Thimble is based at Z80 Labs.
Pedroso said the next year will be spent listening to feedback from the company’s active customer base while growing toward 5,000 subscribers. He said at the current rate, Thimble will be cash-flow positive by February. It expects to raise a small seed round in the first half of the year.
The company ultimately has many different options, including possible partnerships with companies or school organizations, or even having a retail component.
“We want feedback to drive our decision-making,” Pedroso said. “We have an early-adopter customer base who is as obsessed with the product as we are and we still have a lot to learn from them.”
Rezedent
Rezedent is an online property management and payment platform for rental properties targeting the middle of a market that’s currently underserved by tech solutions. It was founded in California by Buffalo native Tim Zielinski, who has brought the product to his hometown under the management of himself and chief operating officer Bill Irvine.

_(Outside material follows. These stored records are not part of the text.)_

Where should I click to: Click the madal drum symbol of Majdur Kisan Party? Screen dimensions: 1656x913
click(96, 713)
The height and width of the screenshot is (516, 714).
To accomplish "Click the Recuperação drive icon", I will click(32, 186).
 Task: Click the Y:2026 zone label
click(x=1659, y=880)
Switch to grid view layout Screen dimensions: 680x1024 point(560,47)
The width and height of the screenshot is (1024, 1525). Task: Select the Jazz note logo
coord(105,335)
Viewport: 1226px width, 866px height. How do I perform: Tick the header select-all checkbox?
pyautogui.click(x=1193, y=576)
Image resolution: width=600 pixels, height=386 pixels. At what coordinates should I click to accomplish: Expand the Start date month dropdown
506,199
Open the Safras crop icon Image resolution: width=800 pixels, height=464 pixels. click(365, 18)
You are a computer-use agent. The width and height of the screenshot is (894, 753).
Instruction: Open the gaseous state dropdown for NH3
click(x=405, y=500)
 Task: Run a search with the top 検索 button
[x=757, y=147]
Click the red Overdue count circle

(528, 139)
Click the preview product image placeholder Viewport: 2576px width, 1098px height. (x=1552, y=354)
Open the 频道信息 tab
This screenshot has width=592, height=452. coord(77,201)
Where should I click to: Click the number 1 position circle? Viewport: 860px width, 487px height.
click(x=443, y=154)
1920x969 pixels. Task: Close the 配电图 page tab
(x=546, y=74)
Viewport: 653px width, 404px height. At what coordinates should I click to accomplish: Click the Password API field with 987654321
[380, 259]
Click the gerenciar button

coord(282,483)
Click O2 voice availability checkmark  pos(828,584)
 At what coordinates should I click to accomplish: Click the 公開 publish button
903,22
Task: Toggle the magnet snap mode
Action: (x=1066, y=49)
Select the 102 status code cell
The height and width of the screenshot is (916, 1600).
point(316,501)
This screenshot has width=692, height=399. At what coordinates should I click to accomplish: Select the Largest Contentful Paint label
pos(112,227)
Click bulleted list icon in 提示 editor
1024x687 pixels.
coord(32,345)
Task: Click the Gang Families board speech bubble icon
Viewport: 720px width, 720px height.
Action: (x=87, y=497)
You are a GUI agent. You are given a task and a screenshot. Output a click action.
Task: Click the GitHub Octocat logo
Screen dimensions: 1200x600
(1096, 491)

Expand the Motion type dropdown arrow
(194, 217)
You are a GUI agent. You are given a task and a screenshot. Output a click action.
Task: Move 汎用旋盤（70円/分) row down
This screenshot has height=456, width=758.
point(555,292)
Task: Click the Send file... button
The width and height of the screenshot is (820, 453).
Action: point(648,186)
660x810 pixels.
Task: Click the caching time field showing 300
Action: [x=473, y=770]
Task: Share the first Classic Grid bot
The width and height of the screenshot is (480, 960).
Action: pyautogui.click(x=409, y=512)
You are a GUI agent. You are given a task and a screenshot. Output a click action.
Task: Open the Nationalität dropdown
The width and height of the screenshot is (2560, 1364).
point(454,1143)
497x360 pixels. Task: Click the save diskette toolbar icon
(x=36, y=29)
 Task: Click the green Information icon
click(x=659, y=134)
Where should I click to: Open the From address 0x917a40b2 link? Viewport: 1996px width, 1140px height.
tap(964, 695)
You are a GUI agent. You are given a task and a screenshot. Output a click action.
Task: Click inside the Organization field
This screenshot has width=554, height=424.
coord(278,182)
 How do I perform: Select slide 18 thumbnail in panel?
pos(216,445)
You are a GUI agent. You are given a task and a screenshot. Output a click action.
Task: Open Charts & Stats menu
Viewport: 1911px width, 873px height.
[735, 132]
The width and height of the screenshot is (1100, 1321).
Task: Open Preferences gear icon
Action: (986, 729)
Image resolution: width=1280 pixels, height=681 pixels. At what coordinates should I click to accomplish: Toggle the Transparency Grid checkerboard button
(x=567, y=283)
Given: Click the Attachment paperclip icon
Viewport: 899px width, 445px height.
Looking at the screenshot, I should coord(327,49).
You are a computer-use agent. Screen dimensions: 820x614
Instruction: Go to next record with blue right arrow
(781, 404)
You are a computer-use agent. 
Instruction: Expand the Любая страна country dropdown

Irvine is currently working out of the d!g co-working space on the Buffalo Niagara Medical Campus while Rezedent seeks to raise a seed round, after which it will begin hiring in sales and customer support. The goal is to use Rezedent’s “freemium” model with revenue-bearing features that help property managers do their jobs. Rezedent is also working with Launch NY.
Irvine has said Rezedent has a $600 billion market.
PostProcess Technologies
PostProcess Technologies has grown to approximately 20 employees at its headquarters in the Olmsted Center for Sight as it ramps up the international sales of its machines, which clean parts after they’ve been through additive manufacturing, along with detergent and media to enable that process.
The company is part of the Start-Up NY tax-breaks program and recently received a $90,000 grant from the New York Power Authority, pledging the creation of nine new jobs in connection with the purchase of demonstration equipment for a new training and benchmarking laboratory.
The company is steadily bringing on engineering talent as it raises a significant round of seed financing and considers the site of its future headquarters in Buffalo, all with the goal of raising $100 million in sales by 2020.